§ **Required work**:
**A)** From the syllable-counting text, list every word ending that step 2 names as an exception to dropping "es" and "ed".
**B)** From the syllable-counting text, copy out word for word the part that opens with the words containing "Counting Syllables in" and closes with "a first attempt.".

§ **Text provided**:
Counting Syllables in the English Language Using Python

Even though it seems like an easy task, counting syllables is very hard in English. After hours of googling I’ve realized that the non-corpus-based algorithms are not perfect, and it’s impossible for them to be. So I wanted to make a better one combining some I’ve read and overcoming the errors I’ve encountered. The goal is to create a step-by-step algorithm using the least amount of dictionary help. Here’s the first time I’m sharing it publicly hoping that it will help someone out.

Even though this is Python based, the important thing is the algorithm. I know it’s not the best way to handle it, but the outcome’s not so bad for a first attempt.

Here are some discussions or algorithms I’ve found on the web.

  1.  simple algorithm
  2.  some pseudo-algorithm
  3.  a little bit more algorithm
  4. this uses the nltk library, which is not what I’m looking for, since that’s not the challenge. (yet, it may be the most clever approach for you)

Reading all these and experimenting, I’ve developed my own set of rules, here they go.

The Algorithm

  1. If number of letters <= 3 : return 1
  2. If doesn’t end with “ted” or “tes” or “ses” or “ied” or “ies”, discard “es” and “ed” at the end. If it has only 1 vowel or 1 set of consecutive vowels, discard. (like “speed”, “fled” etc.)
  3. Discard trailing “e”, except where ending is “le” and isn’t in the le_except array
  4. Check if consecutive vowels exists, triplets or pairs, count them as one.
  5. Count remaining vowels in the word.
  6. Add one if begins with “mc”
  7. Add one if ends with “y” but is not surrouned by vowel. (ex. “mickey”)
  8. Add one if “y” is surrounded by non-vowels and is not in the last word. (ex. “python”)
  9. If begins with “tri-” or “bi-” and is followed by a vowel, add one. (so that “ia” at “triangle” won’t be mistreated by step 4)
  10. If ends with “-ian”, should be counted as two syllables, except for “-tian” and “-cian”. (ex. “indian” and “politician” should be handled differently and shouldn’t be mistreated by step 4)
  11. If begins with “co-” and is followed by a vowel, check if it exists in the double syllable dictionary, if not, check if in single dictionary and act accordingly. (co_one and co_two dictionaries handle it. Ex. “coach” and “coapt” shouldn’t be treated equally by step 4)
  12. If starts with “pre-” and is followed by a vowel, check if exists in the double syllable dictionary, if not, check if in single dictionary and act accordingly. (similar to step 11, but very weak dictionary for the moment)

§ **Data rows**:
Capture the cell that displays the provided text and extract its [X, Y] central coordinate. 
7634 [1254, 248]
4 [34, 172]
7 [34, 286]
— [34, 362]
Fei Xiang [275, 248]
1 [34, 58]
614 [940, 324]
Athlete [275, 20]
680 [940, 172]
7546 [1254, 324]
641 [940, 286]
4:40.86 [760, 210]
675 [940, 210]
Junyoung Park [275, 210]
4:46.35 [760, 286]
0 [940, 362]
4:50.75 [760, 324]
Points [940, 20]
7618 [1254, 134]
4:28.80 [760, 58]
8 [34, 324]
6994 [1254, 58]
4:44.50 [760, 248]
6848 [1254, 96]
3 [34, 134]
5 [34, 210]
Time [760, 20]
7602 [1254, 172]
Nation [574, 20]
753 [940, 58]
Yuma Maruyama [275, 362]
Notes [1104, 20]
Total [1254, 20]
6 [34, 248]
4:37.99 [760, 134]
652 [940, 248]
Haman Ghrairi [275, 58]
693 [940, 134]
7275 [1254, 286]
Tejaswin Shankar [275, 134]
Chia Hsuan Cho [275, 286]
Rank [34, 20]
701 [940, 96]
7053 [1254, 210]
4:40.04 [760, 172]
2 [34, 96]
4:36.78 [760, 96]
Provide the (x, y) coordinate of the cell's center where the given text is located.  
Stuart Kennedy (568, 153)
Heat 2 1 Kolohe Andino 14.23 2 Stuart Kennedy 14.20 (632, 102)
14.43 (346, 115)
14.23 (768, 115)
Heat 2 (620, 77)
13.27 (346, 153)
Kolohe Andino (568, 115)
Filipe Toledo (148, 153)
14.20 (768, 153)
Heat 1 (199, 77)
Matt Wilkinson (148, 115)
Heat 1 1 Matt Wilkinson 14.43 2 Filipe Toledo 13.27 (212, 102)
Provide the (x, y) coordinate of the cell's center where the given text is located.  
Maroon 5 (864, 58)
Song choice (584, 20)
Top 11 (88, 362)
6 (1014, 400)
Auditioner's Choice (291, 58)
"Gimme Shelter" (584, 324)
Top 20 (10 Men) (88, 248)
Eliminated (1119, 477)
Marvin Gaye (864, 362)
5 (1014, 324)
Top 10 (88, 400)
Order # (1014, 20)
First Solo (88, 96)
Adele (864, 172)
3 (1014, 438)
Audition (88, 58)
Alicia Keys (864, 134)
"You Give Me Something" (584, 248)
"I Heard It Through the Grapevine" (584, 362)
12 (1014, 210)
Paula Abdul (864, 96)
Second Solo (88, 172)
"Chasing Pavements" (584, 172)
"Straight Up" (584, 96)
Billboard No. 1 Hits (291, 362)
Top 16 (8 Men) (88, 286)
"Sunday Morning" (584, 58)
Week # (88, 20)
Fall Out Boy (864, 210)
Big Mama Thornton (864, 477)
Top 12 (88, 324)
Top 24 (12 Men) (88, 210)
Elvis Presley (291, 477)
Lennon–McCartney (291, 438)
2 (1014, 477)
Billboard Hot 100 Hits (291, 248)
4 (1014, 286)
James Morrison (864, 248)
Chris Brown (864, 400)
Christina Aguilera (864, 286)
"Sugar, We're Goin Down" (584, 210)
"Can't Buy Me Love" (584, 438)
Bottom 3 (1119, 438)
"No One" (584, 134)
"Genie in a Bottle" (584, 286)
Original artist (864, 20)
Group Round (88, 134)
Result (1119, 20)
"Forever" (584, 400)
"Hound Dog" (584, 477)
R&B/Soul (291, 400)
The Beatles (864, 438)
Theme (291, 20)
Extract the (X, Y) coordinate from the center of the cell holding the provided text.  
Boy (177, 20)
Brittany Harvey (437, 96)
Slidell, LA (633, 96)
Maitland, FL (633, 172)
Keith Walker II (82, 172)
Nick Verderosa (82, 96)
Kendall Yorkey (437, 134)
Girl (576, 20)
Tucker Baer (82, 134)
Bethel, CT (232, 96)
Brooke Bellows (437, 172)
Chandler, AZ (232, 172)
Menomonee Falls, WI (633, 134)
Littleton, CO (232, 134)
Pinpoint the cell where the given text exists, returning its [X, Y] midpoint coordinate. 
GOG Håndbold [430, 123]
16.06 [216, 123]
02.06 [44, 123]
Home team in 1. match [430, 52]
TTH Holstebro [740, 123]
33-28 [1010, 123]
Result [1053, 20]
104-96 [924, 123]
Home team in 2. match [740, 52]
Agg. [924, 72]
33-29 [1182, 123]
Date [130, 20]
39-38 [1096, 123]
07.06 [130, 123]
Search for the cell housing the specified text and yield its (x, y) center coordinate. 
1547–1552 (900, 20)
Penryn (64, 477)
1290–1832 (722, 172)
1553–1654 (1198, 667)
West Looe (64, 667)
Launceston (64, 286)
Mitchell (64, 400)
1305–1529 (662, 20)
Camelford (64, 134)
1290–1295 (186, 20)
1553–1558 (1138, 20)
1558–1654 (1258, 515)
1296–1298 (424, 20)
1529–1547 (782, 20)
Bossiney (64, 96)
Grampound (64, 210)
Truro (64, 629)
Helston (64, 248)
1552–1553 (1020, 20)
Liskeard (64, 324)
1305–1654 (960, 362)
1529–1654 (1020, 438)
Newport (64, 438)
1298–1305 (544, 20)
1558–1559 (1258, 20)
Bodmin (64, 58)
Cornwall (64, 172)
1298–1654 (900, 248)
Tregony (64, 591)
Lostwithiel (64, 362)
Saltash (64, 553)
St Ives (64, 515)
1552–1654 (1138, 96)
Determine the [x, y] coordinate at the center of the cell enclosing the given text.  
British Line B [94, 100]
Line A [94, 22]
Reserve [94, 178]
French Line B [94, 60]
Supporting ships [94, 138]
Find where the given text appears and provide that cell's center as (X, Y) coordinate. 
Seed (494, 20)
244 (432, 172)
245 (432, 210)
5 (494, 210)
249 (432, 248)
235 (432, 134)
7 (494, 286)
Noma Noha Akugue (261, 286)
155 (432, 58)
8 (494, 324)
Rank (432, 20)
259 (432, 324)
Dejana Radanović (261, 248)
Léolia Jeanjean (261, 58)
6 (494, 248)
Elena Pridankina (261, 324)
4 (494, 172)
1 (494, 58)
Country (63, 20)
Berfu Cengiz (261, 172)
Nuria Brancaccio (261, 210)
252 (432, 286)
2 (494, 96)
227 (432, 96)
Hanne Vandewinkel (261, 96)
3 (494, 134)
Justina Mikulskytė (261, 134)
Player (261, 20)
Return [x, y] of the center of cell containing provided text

§ **Responses per task**:
**A)** "ted", "tes", "ses", "ied", "ies"

**B)**
Counting Syllables in the English Language Using Python

Even though it seems like an easy task, counting syllables is very hard in English. After hours of googling I’ve realized that the non-corpus-based algorithms are not perfect, and it’s impossible for them to be. So I wanted to make a better one combining some I’ve read and overcoming the errors I’ve encountered. The goal is to create a step-by-step algorithm using the least amount of dictionary help. Here’s the first time I’m sharing it publicly hoping that it will help someone out.

Even though this is Python based, the important thing is the algorithm. I know it’s not the best way to handle it, but the outcome’s not so bad for a first attempt.